**WHAT YOU HAVE TO DO**
Copy out the listing that follows in its entirety, keeping it exactly the same.

**ENTRIES SUPPLIED**
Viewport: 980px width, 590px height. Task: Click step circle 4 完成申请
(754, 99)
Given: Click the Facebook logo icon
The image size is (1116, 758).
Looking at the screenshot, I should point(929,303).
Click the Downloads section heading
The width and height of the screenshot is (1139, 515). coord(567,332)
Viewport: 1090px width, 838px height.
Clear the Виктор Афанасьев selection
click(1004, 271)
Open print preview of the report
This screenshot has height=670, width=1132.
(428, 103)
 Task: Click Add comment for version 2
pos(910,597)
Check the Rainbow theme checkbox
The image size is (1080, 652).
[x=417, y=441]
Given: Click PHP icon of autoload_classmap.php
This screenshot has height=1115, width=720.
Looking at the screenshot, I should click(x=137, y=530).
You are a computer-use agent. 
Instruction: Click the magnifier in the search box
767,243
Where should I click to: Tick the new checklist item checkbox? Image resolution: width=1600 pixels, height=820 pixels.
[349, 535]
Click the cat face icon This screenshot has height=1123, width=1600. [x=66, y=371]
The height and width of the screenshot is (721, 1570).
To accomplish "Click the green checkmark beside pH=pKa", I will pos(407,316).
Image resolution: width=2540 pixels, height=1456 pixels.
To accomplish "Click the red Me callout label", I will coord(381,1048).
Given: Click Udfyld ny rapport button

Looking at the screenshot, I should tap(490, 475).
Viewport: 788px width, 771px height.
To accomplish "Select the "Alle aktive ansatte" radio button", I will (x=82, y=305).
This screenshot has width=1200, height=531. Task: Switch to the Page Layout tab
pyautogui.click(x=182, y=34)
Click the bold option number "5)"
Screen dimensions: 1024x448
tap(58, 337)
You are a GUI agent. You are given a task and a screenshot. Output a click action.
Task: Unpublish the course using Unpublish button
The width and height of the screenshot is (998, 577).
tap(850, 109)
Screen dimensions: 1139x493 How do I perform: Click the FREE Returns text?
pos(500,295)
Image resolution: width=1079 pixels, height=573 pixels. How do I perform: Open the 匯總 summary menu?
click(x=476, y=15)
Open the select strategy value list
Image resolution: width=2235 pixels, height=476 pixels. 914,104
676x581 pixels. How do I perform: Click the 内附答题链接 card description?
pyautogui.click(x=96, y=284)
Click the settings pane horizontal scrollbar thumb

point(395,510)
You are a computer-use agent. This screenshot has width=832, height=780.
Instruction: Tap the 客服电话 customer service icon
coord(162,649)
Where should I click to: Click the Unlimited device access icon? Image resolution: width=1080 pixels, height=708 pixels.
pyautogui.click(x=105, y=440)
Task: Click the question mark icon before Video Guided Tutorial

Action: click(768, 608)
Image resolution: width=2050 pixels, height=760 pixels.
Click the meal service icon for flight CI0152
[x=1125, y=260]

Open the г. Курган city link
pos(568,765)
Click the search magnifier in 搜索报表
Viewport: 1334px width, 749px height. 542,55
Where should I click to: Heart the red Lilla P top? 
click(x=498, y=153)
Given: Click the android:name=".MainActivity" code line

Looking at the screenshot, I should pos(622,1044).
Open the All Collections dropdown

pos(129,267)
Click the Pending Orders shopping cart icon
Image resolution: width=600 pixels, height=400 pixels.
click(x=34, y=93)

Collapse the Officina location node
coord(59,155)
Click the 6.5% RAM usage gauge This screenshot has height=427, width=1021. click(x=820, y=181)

**RESULT**
Viewport: 980px width, 590px height. Task: Click step circle 4 完成申请
(754, 99)
Given: Click the Facebook logo icon
The image size is (1116, 758).
Looking at the screenshot, I should point(929,303).
Click the Downloads section heading
The width and height of the screenshot is (1139, 515). coord(567,332)
Viewport: 1090px width, 838px height.
Clear the Виктор Афанасьев selection
click(1004, 271)
Open print preview of the report
This screenshot has height=670, width=1132.
(428, 103)
 Task: Click Add comment for version 2
pos(910,597)
Check the Rainbow theme checkbox
The image size is (1080, 652).
[x=417, y=441]
Given: Click PHP icon of autoload_classmap.php
This screenshot has height=1115, width=720.
Looking at the screenshot, I should click(x=137, y=530).
You are a computer-use agent. 
Instruction: Click the magnifier in the search box
767,243
Where should I click to: Tick the new checklist item checkbox? Image resolution: width=1600 pixels, height=820 pixels.
[349, 535]
Click the cat face icon This screenshot has height=1123, width=1600. [x=66, y=371]
The height and width of the screenshot is (721, 1570).
To accomplish "Click the green checkmark beside pH=pKa", I will pos(407,316).
Image resolution: width=2540 pixels, height=1456 pixels.
To accomplish "Click the red Me callout label", I will coord(381,1048).
Given: Click Udfyld ny rapport button

Looking at the screenshot, I should tap(490, 475).
Viewport: 788px width, 771px height.
To accomplish "Select the "Alle aktive ansatte" radio button", I will (x=82, y=305).
This screenshot has width=1200, height=531. Task: Switch to the Page Layout tab
pyautogui.click(x=182, y=34)
Click the bold option number "5)"
Screen dimensions: 1024x448
tap(58, 337)
You are a GUI agent. You are given a task and a screenshot. Output a click action.
Task: Unpublish the course using Unpublish button
The width and height of the screenshot is (998, 577).
tap(850, 109)
Screen dimensions: 1139x493 How do I perform: Click the FREE Returns text?
pos(500,295)
Image resolution: width=1079 pixels, height=573 pixels. How do I perform: Open the 匯總 summary menu?
click(x=476, y=15)
Open the select strategy value list
Image resolution: width=2235 pixels, height=476 pixels. 914,104
676x581 pixels. How do I perform: Click the 内附答题链接 card description?
pyautogui.click(x=96, y=284)
Click the settings pane horizontal scrollbar thumb

point(395,510)
You are a computer-use agent. This screenshot has width=832, height=780.
Instruction: Tap the 客服电话 customer service icon
coord(162,649)
Where should I click to: Click the Unlimited device access icon? Image resolution: width=1080 pixels, height=708 pixels.
pyautogui.click(x=105, y=440)
Task: Click the question mark icon before Video Guided Tutorial

Action: click(768, 608)
Image resolution: width=2050 pixels, height=760 pixels.
Click the meal service icon for flight CI0152
[x=1125, y=260]

Open the г. Курган city link
pos(568,765)
Click the search magnifier in 搜索报表
Viewport: 1334px width, 749px height. 542,55
Where should I click to: Heart the red Lilla P top? 
click(x=498, y=153)
Given: Click the android:name=".MainActivity" code line

Looking at the screenshot, I should pos(622,1044).
Open the All Collections dropdown

pos(129,267)
Click the Pending Orders shopping cart icon
Image resolution: width=600 pixels, height=400 pixels.
click(x=34, y=93)

Collapse the Officina location node
coord(59,155)
Click the 6.5% RAM usage gauge This screenshot has height=427, width=1021. click(x=820, y=181)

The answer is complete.